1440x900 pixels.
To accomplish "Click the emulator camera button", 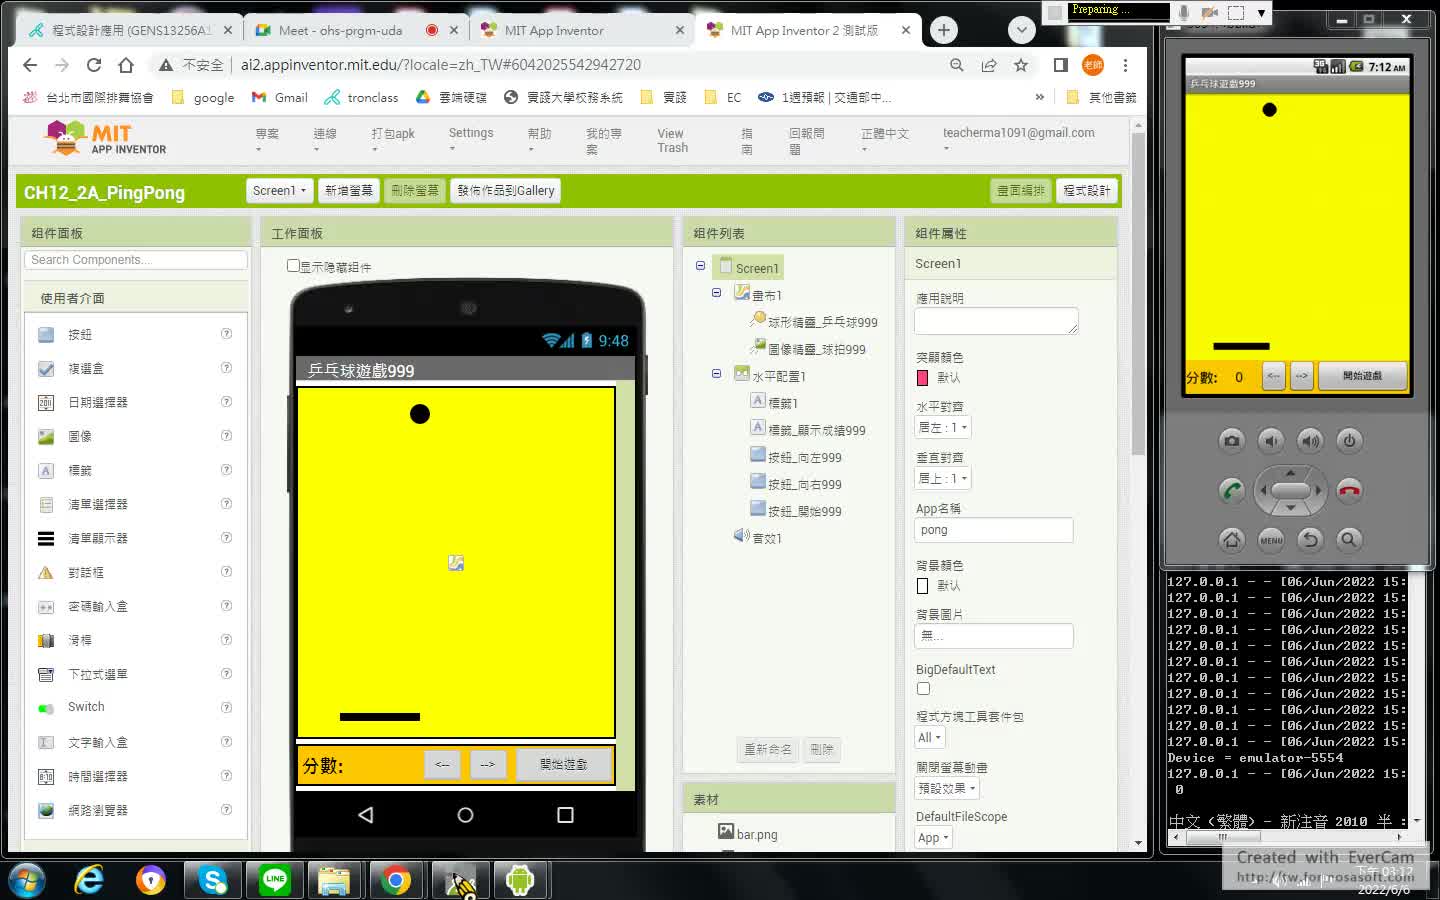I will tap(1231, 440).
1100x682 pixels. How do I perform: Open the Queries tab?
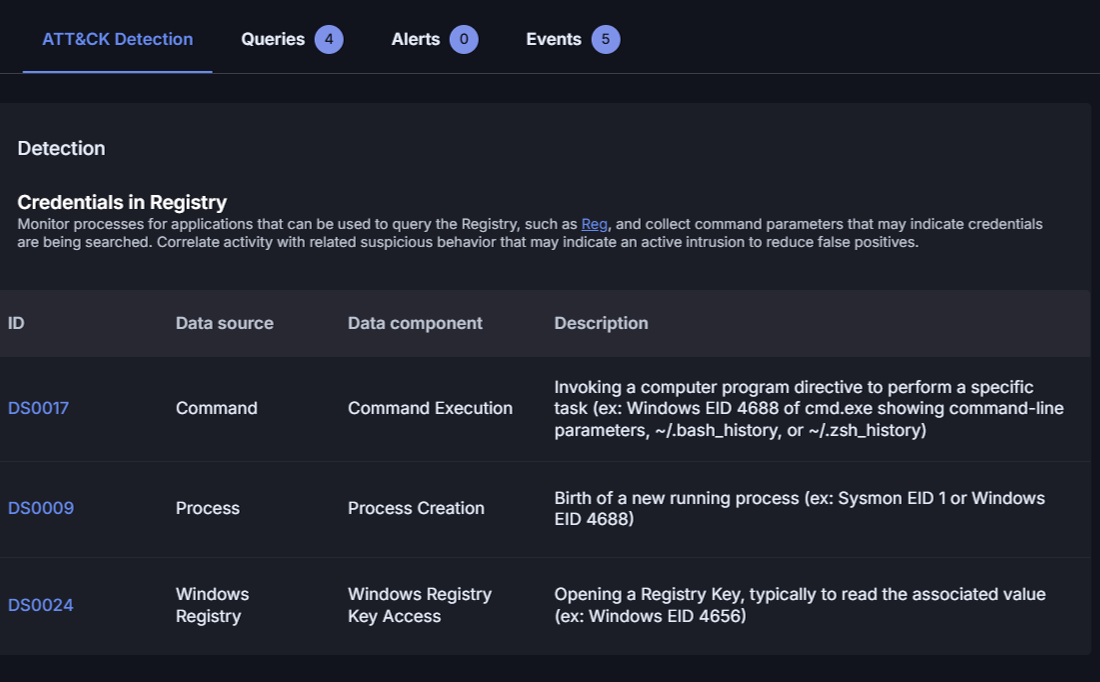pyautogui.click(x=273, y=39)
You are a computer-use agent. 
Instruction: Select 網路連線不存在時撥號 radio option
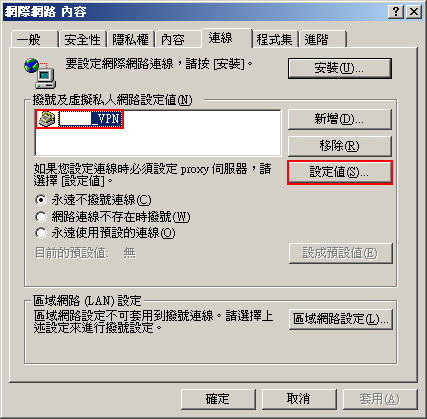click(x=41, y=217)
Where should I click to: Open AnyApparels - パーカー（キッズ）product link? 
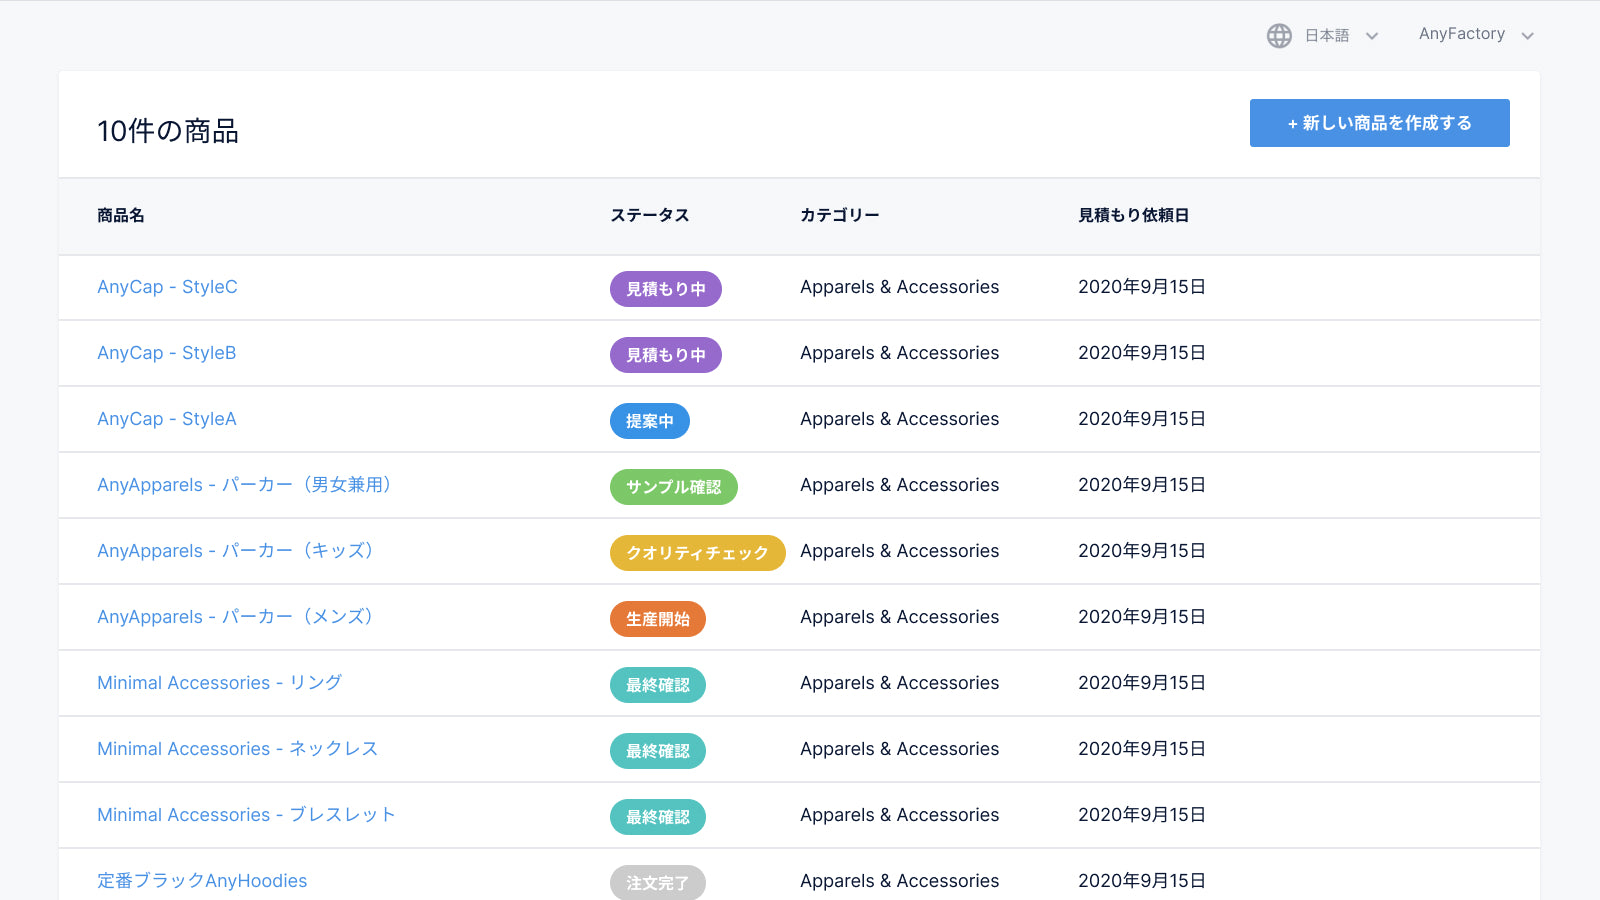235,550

---

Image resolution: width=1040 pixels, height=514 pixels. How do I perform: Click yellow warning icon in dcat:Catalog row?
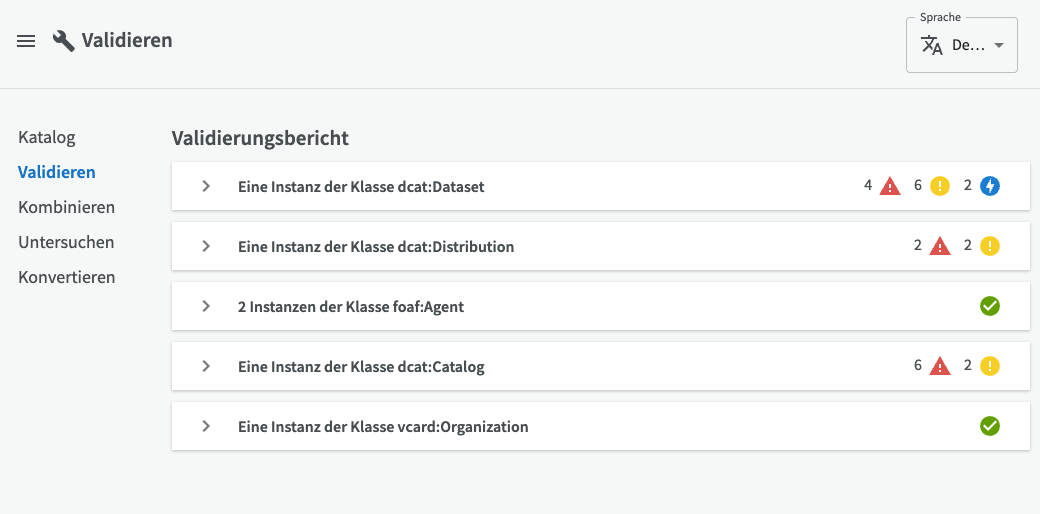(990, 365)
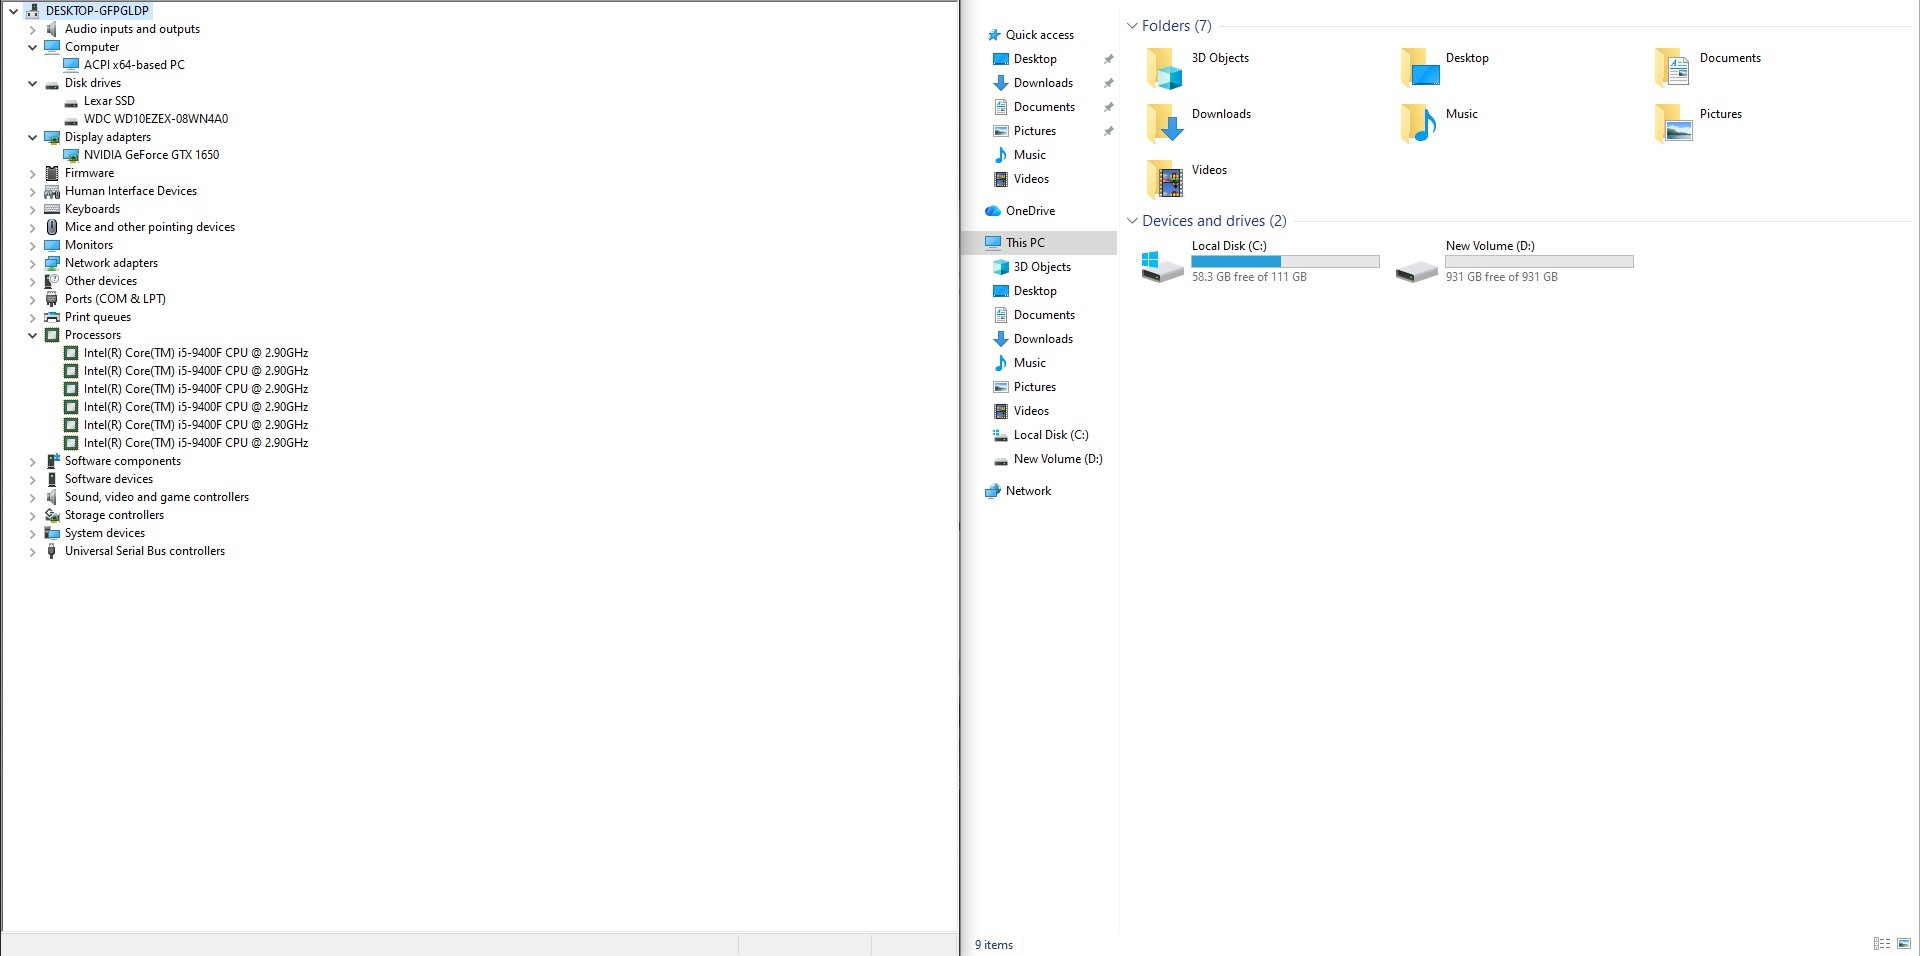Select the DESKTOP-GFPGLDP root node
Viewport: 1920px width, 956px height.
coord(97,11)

--

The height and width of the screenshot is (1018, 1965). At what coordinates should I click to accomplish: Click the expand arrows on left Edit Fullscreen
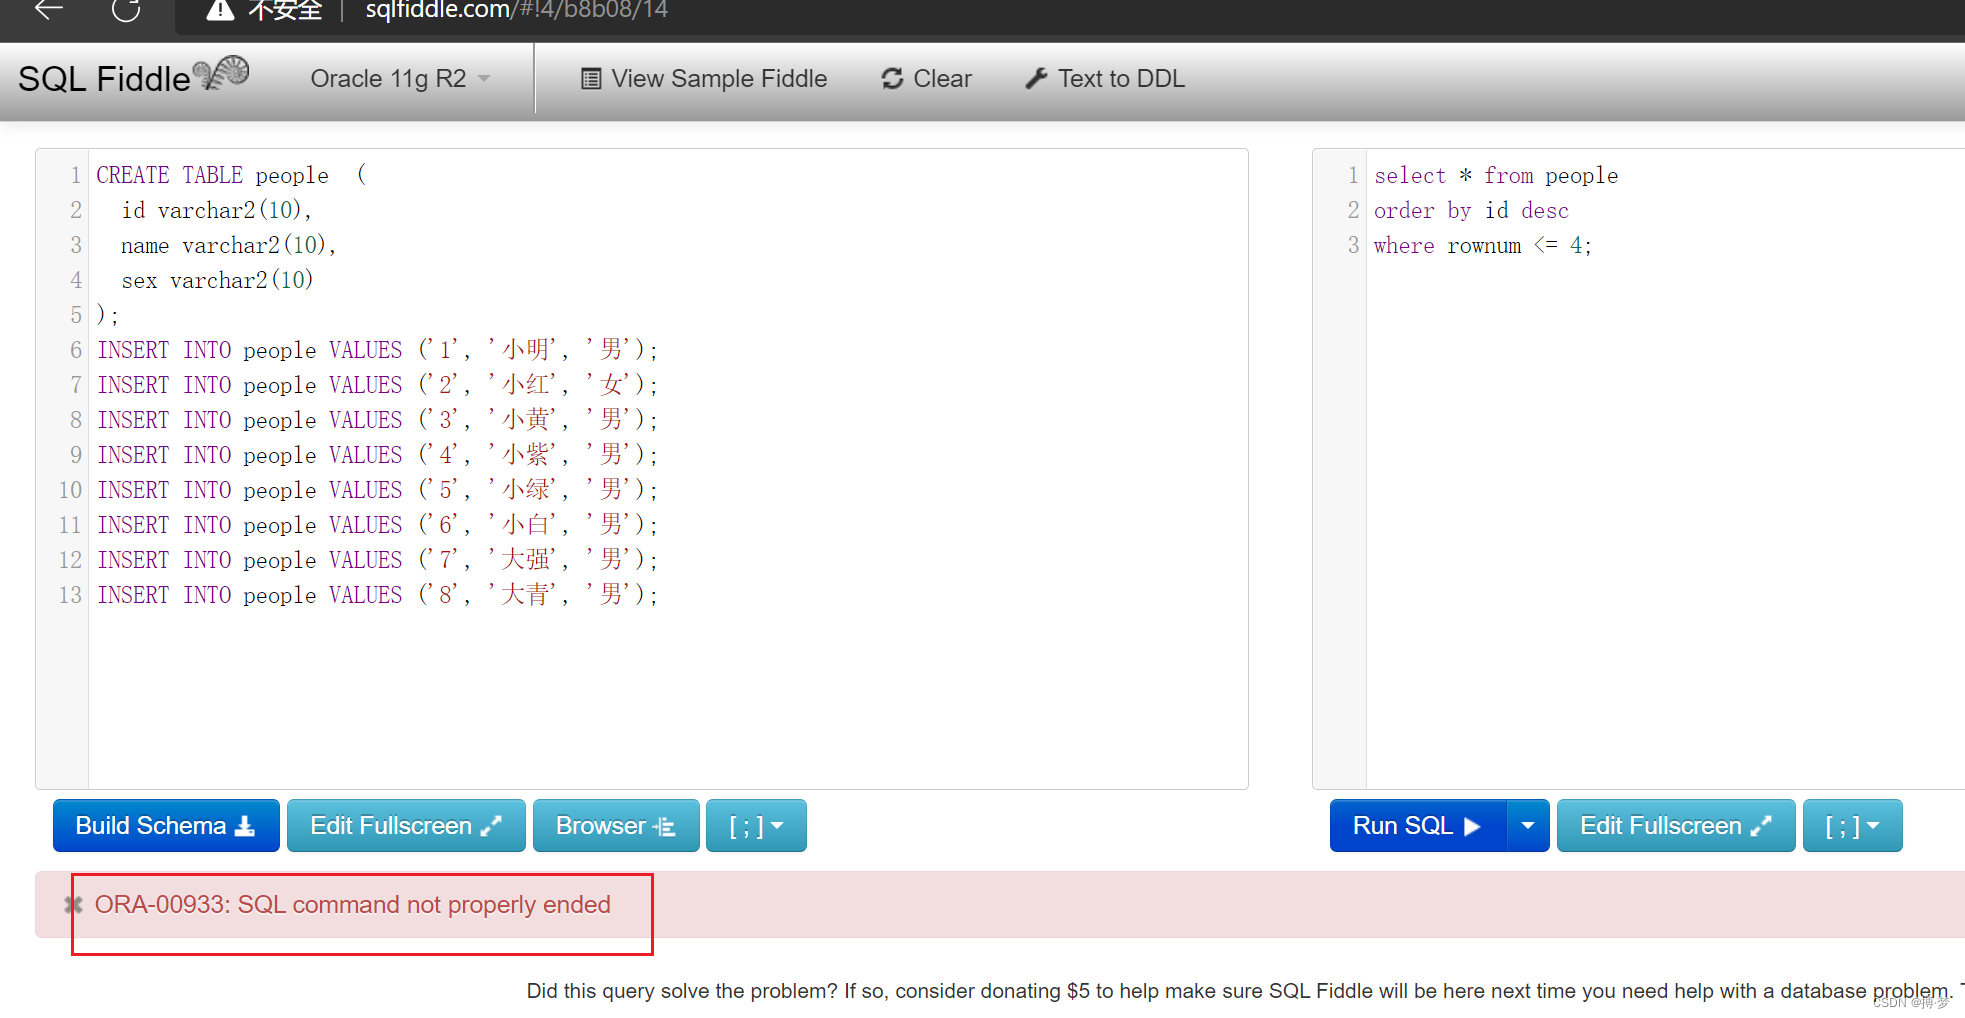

[Problem to work on] Give only the number of lines in the records above that contain the string "pixels", treating uppercase and lowercase as distinct.

[Result of this exercise] 3